La formation américaine avait commencé la séance finale, composée de 12 matchs individuels, avec une confortable avance de 11-7 contre l’équipe internationale. Elle n’avait besoin que de 4,5 points pour s’assurer la victoire.
Ce qu’elle a obtenu à la suite des triomphes de Xander Schauffele (quatre et trois), Russell Henley (trois et deux), Patrick Cantlay (trois et un) et Bradley, en plus du match nul de Sam Burns (0,5 point).
Il s’agit de la 10e victoire de suite des États-Unis dans cette prestigieuse compétition par équipes, et de leur 13e en 15 éditions.
Un départ canon des Américains
La formation américaine, vêtue de rouge pour l’occasion, s’est assurée de rapidement passer un message aux Internationaux, sous un ciel radieux et un thermomètre qui indiquait 23 degrés Celsius.

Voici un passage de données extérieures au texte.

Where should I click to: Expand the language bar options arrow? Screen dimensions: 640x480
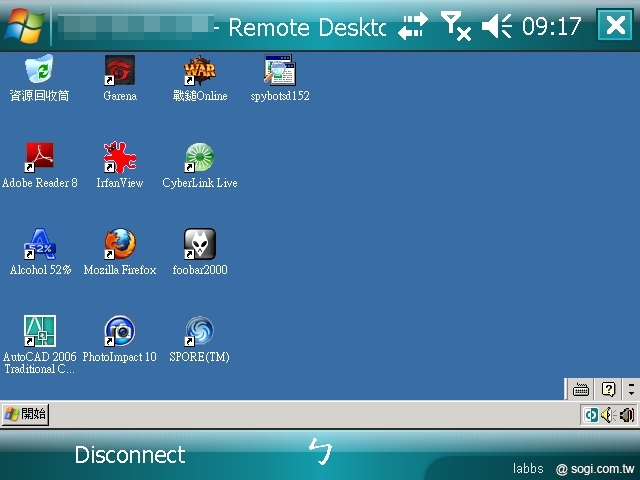(630, 389)
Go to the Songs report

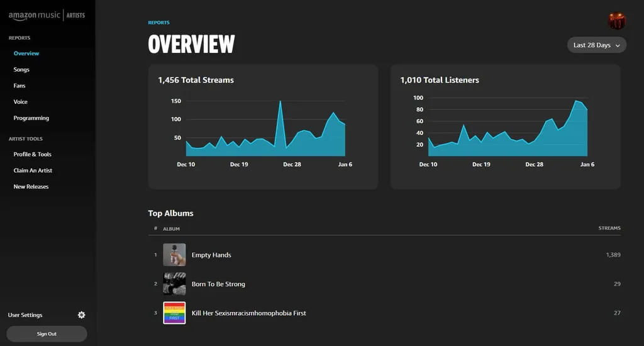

Les trois premiers Américains à s’exécuter dimanche, Schauffele, Burns et Scheffler, ont tous réussi des oiselets sur le premier trou. Scheffler, le golfeur no 1 au monde, a couronné cette séquence en expédiant sa sortie de fosse de sable située en bordure du vert directement au fond de la coupe — au grand dam des spectateurs présents sur place, pour la plupart en faveur de l’équipe internationale.
Dès lors, l’équipe internationale a été contrainte de jouer du golf de rattrapage, afin d’éviter d’offrir le titre aux Américains sur un plateau d’argent.
Schauffele en a rajouté une couche en enregistrant quatre oiselets consécutifs aux trous nos 5, 6, 7 et 8, et en inscrivant un autre point à la suite d’un boguey de l’Australien Jason Day au neuvième pour prendre les devants par cinq au virage. À ce moment-là, les États-Unis menaient dans six des neuf matchs en cours, et la foule était carrément assommée.
«Le capitaine (Jim Furyk) m’a dit que j’allais lancer les hostilités aujourd’hui et je lui ai répondu que c’était un honneur de pouvoir le faire. Nous avons une très bonne équipe, et j’étais conscient que mon travail aujourd’hui consistait à aller chercher ce premier point», a dit Schauffele.
L’équipe internationale a bien tenté une remontée dans les derniers matchs à se mettre en branle, mais, à l’image de Day, elle a manqué de temps.
Mince consolation, le Japonais Hideki Matsuyama est parvenu à vaincre Scheffler par un dans le troisième match au programme, retardant de quelques minutes l’inévitable.
De plus, Corey Conners a sauvé l’honneur des Canadiens en disposant de l’Américain Tony Finau cinq et trois.
«J’étais très motivé ce matin à renouer avec la victoire, car la journée d’hier a été difficile à avaler. Je n’ai pas connu le meilleur début de ronde, mais je n’ai jamais cessé d’y croire. J’ai joué du bon golf, surtout sur le neuf de retour», a expliqué Conners.
L’Ontarien, originaire de Listowel, a particulièrement apprécié le fait de pouvoir jouer chez lui, devant parents et amis.
«La foule a été incroyable toute la semaine. Au 13e trou (lorsqu’elle a chanté l’hymne national), je dois admettre que c’était l’un des moments les plus ‘cools’ de ma carrière», a-t-il dit.